Barriers identified included inequities in parental education, community resources and whether care teams follow best practices. Researchers also identified the lack of a national paid maternity leave policy in the United States, as a significant barrier. “We are one of the only developed nations in the world to not have universal, paid maternity leave,” Kellams said.

She recalled that during her residency, sales representatives from baby formula companies routinely gave presentations to her class of pediatric residents. 

“Everything I was taught about breastfeeding in the ’90s wasn’t right, which happens in medicine as discoveries are made and understanding advances,” Kellams said. “Both because breastfeeding rates were low and it wasn’t considered a priority, traditional medical and nursing curriculae did not include breastfeeding and lactation physiology, management and support.”

After World War II, the rise of breastmilk alternatives led commercial milk companies to launch marketing campaigns – which the World Health Organization has since labeled exploitative and predatory – that encouraged mothers to use baby formula, resulting in decreased breastfeeding rates. In 1981, the International Code of Marketing of Breast-milk Substitutes was established to prevent misleading marketing of formula; it barred companies from several practices, including giving free samples to mothers and hospitals. 

“By the ’70s, only 22% of mothers were even attempting to breastfeed,” Kellams said. “And by the time studies showed differing health outcomes between breastfed and formula-fed babies in the late ’80s, you had doctors, nurses, parents, grandparents who were not prepared to support that.”

Portrait of Dr.
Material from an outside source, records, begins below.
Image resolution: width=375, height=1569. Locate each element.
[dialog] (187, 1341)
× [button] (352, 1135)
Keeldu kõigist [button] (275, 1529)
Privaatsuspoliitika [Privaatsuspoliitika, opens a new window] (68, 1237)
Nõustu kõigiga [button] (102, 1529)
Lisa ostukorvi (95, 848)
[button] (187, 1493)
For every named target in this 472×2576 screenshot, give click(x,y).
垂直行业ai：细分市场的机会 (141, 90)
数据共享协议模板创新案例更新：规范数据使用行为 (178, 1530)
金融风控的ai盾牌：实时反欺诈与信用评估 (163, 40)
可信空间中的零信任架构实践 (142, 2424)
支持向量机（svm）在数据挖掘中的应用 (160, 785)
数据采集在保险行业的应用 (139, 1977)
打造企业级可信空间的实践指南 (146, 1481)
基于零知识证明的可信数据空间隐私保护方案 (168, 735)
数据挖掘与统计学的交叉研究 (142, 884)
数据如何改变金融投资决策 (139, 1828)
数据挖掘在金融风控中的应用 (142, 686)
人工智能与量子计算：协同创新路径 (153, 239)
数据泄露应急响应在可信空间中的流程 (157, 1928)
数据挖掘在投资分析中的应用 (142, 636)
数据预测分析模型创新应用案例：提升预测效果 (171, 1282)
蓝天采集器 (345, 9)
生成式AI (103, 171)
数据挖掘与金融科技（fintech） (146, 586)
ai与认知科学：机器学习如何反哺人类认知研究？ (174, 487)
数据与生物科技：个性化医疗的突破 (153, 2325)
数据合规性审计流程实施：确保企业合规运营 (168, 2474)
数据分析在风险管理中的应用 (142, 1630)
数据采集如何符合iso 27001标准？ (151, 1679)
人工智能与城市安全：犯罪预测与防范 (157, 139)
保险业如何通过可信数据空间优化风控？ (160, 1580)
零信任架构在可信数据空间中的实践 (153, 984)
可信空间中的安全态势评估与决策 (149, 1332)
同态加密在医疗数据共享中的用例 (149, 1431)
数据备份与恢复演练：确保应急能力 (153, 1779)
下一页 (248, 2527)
Ann Kellams

Kellams is an international board-certified lactation consultant and pediatrics professor at UVA. (Photo by Matt Riley, University Communications)

It takes a village to support new mothers, Kellams noted, emphasizing the further society has gotten from extended family units and close-knit communities interacting on a daily basis, the more challenging breastfeeding and parenthood has become. 

Breastfeeding and lactation medicine, a relatively new medical field, is beginning to bridge that gap. Instead of separate doctors focusing on mothers and children, Kellams said she sees both mothers and babies every visit.

“We realize we’re filling a gap when we have something over 85% of people want to do and only 25% to 30% are successfully meeting their own personal breastfeeding goals,” she said. “You realize people need a lot more help than they have traditionally gotten.”

The good news, she said, is most of the reasons people end breastfeeding earlier than they want to are preventable if they have the right support and encouragement. Additionally, increased societal awareness and emphasis on maternal and infant health has resulted in more funding and resources for research and initiatives.

She recalled former Surgeon General Regina Benjamin’s first call to action in 2011 was to support breastfeeding. 

“You can imagine this is a person with access to a lot of public health data, who chose to prioritize this,” she said. “It stresses the importance.”